Ambos se encogieron de miedo y se colocaron tras el sofá. 

—¡Sabemos que estáis ahí!¡Olemos vuestra sangre!¡Dejadnos entrar! —dijo el niño vampiro y luego comenzó a reír como un malvado de las películas.

Martín cogió la mano de Gemma y se fueron a la cocina, al entrar vieron a través de la ventana una figura con una careta de hombre lobo. Gemma gritó. 

—¡Llamaré a la policía si no os vais ahora mismo! 

—Buena suerte con eso —dijo una voz tras la puerta de la cocina. 

Gemma cogió el teléfono que colgaba al lado de la nevera. Comunicaba. 

—¡Mierda! —exclamó. Después respiró hondo y se dijo que tan solo se trataba de chavales bromistas, nada más. 

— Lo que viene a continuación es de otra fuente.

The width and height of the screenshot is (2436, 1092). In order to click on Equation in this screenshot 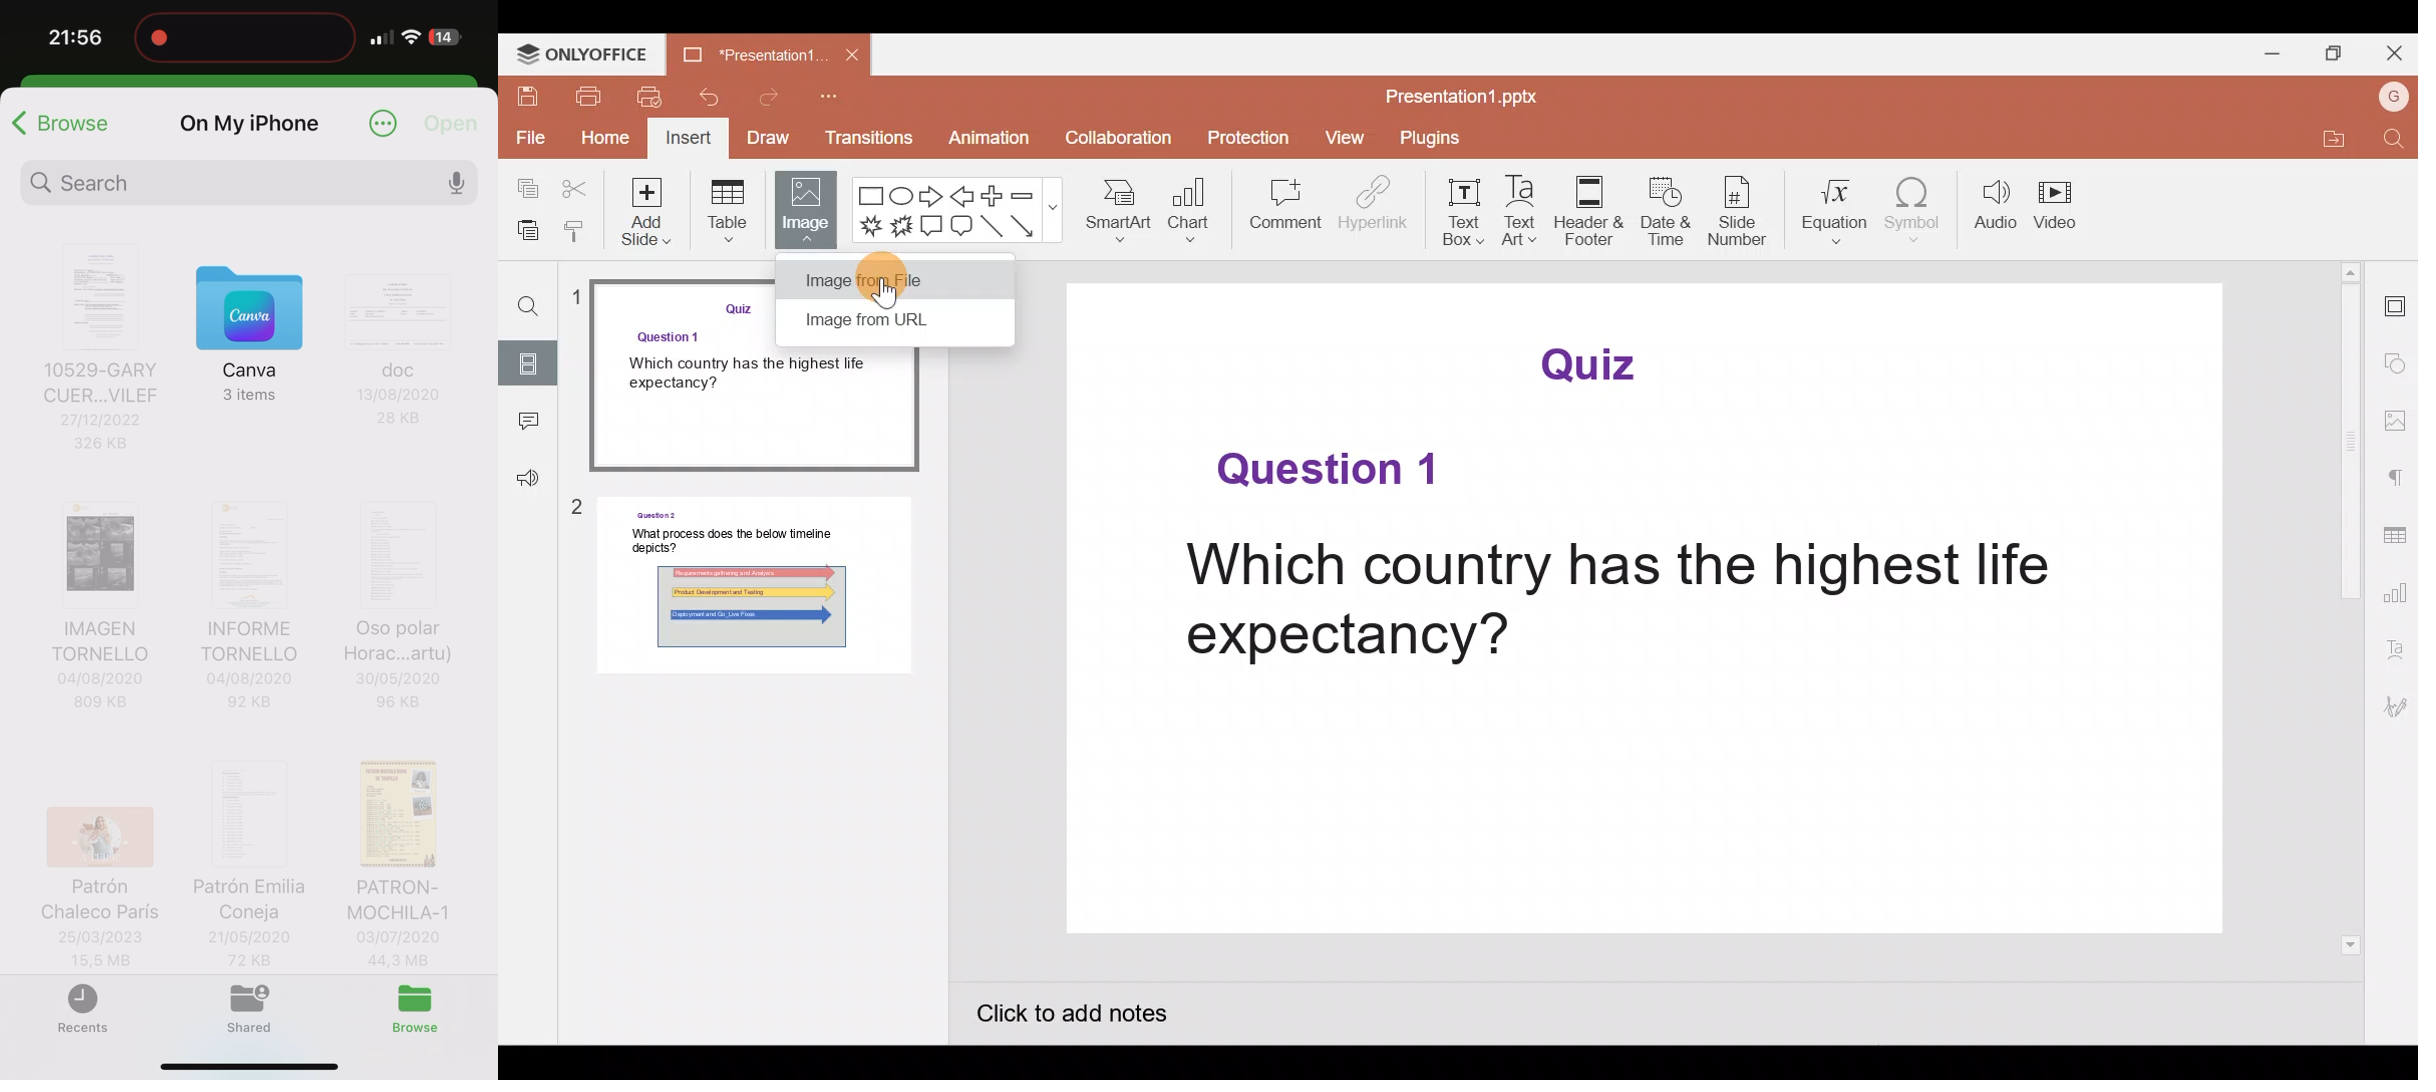, I will do `click(1836, 211)`.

Cogió otra vez a Martín de la mano, parecía más pequeño y temblaba. 

—Os daré todos los dulces si os marcháis.

Uno de los niños rió con fuerza y luego intentó abrir la puerta de la cocina. El hombre lobo había desaparecido de su vista. 

—¡No queremos los dulces! ¡Nos llevaremos a Martin y a ti te dejaremos en paz! si nos dejas pasar. 

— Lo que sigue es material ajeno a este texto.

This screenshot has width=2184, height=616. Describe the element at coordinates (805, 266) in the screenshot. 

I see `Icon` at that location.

—Entraremos igualmente, y será peor para vosotros —añadió otra voz. 

Ella miró al pequeño que negaba con la cabeza. 

—¡¿Quienes sois?!

Escuchó ruidos en el salón y abrazó al niño. Después bajó con él en brazos las escaleras del sótano, cerrando la puerta tras de sí.

El lugar era húmedo y oscuro y estaba lleno de herramientas que el padre de Martín no había tocado en años. Dejó a Martín detrás del sofá y cogió un destornillador. En la pequeña ventana apareció la cara de un bruja y Gemma se apartó de un salto. La bruja rió. 

—¡Solo queremos jugar con él!¡Y ahora contigo también! —gritó con una voz estridente de niña. 

Gemma podía escuchar a Martín llorando tras el sofá, el pequeño se había hecho pis encima. Le abrazó, estaba temblando pero no podían hacer otra cosa más que esperar. Esperar a que todo terminase de un modo u otro. 

Se escuchó un estruendo de cristales en la parte de arriba y después llamaron a la puerta del sótano, habían logrado entrar. 

—¡Truco o trato! —dijeron todos al unísono. 

La puerta se abrió lentamente, chirriando y Gemma contempló horrorizada como unos pies bajaban las sucias escaleras, pies de niños. Niños pequeños. Niños que no paraban de decir ‘Truco o trato’.